И все-таки. В добротно отреставрированной картине воспоминаний оставался неясным маленький кусочек: поведение студента химфака Московского университета А. Березкина в период с 1957 по 1959 год и то, к чему бы оно неизбежно привело, если бы не девушка по имени Катя. Березкин познакомился с ней в тот тяжелый для него момент жизни, когда был занят решением проблем, которые носили скорее характер анахронизмов и никак не могли быть причислены к текущим. Студент искал друга, но, не найдя его, по предложению Н. С. Гривнина попробовал воспроизвести на бумаге диалог с воображаемым собеседником, которым каждый раз оказывался, естественно, сам. В этом мысленном разговоре он говорил о себе в третьем лице и называл своего собеседника Андреем Березкиным. Еще более опрометчивой была попытка вынести первый литературный опыт на суд редакции художественного журнала. Судья-редактор дал понять, что постоянная оглядка на себя является прежде всего признаком бедности впечатлений и не свидетельствует о широте мышления начинающего автора. Таким образом, круг замкнулся, и разомкнуть его помогла девушка Катя. В ту пору самые отчаянные, рискованные мысли блуждали в его голове, поскольку неудачники склонны к преувеличениям. Он нашел в ее лице вполне реального собеседника, получил серьезную профессию, защитил диссертацию и приобрел подержанный автомобиль.
Но случилось так, что однажды он уехал от девушки, которая стала его женой, и теперь шел по хрустящей под ногами дорожке к продовольственному магазину, чтобы купить бутылку водки и отметить с родственниками день своего тридцатилетия.
7
Надо отдать профессору должное: он не раз предлагал мировую.
— Если не хотите думать о себе, Андрей Александрович, подумайте о сотрудниках. Им должно быть обидно не получать премий, когда остальные получают. Не занимайтесь донкихотством, спуститесь на землю.

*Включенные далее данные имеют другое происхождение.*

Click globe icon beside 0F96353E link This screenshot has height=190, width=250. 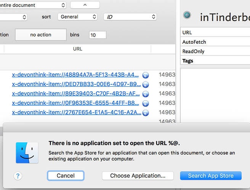[146, 103]
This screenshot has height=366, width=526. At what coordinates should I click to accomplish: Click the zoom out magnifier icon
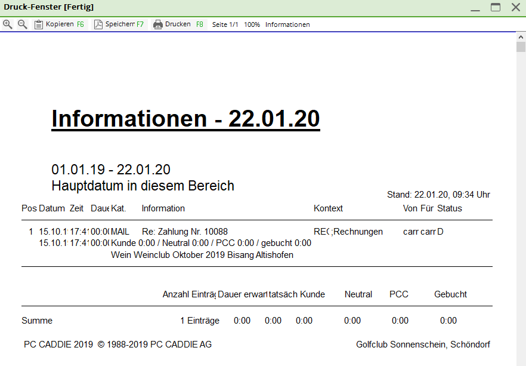23,24
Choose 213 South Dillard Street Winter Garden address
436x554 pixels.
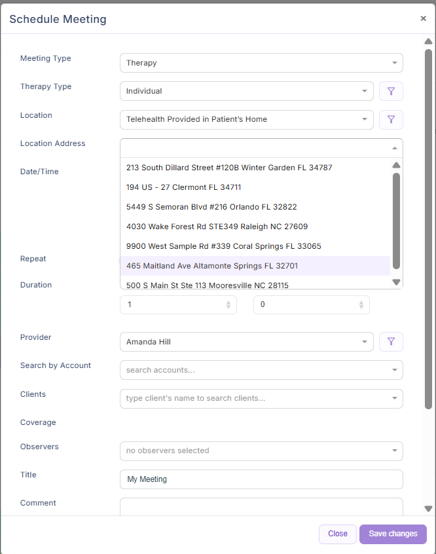coord(229,168)

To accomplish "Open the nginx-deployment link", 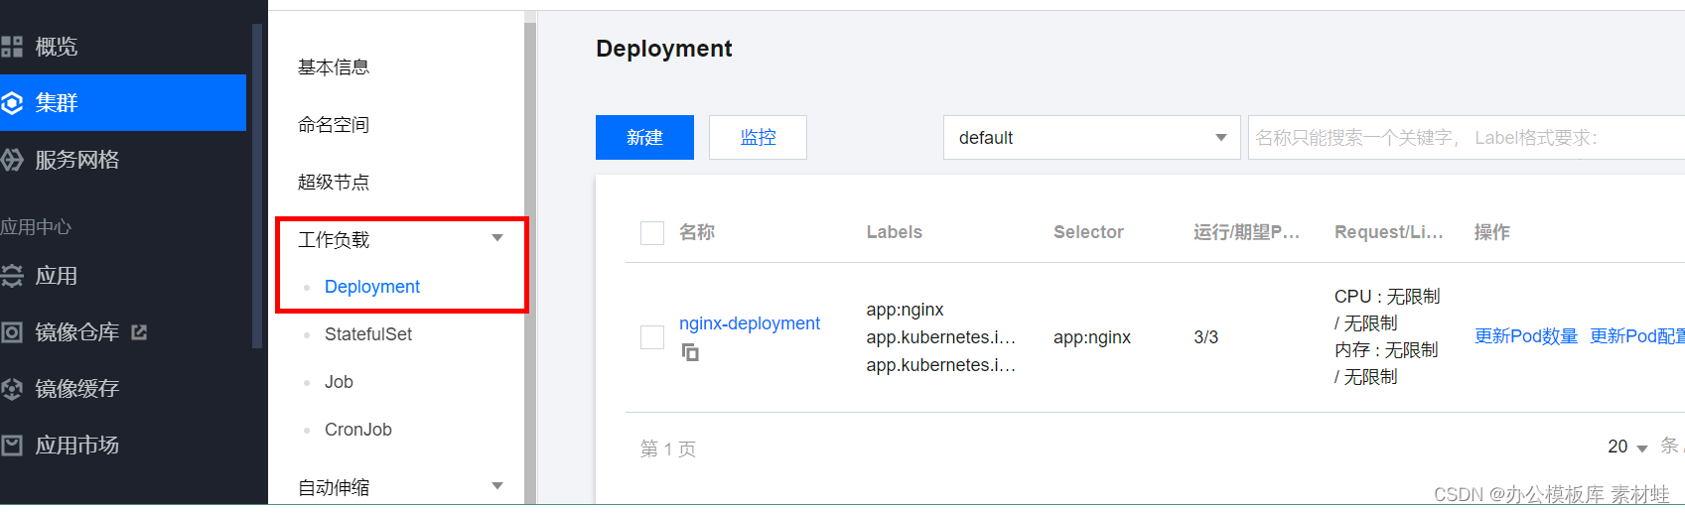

Со временем у нас — я имею в виду нашу группу — выработалось противоядие к искушающим речам профессора. Все знали: обитатели триста сорок третьей комнаты отличаются не только иным стилем жизни (нас называли полуночниками), но и как бы иными представлениями о ценностях и наградах.
После того как Б. И. Южный под благовидным предлогом забрал у меня двух сотрудников, оставшиеся вырыли ров вокруг крепости, и отныне голыми руками нас было не взять. Будто отрешенные от практических забот сегодняшнего дня, мы жили, пожалуй, где-то в грядущем пятнадцатилетии, в 1982 году, тогда как шеф надежно окопался в своем 1952-м. Шестидесятилетний профессор удачно перестроился или совпал со временем, являя собой модный ныне образ руководителя, действующего не с помощью громкоговорителя, но управляющего машиной исключительно экономическими рычагами. И мы, осколки романтической поры, видимо, сильно раздражали его. Наесться, напиться, насытить ближних, купить все, что только можно купить, потребить больше других — и на том закончить свою жизнь? Это было не для нас.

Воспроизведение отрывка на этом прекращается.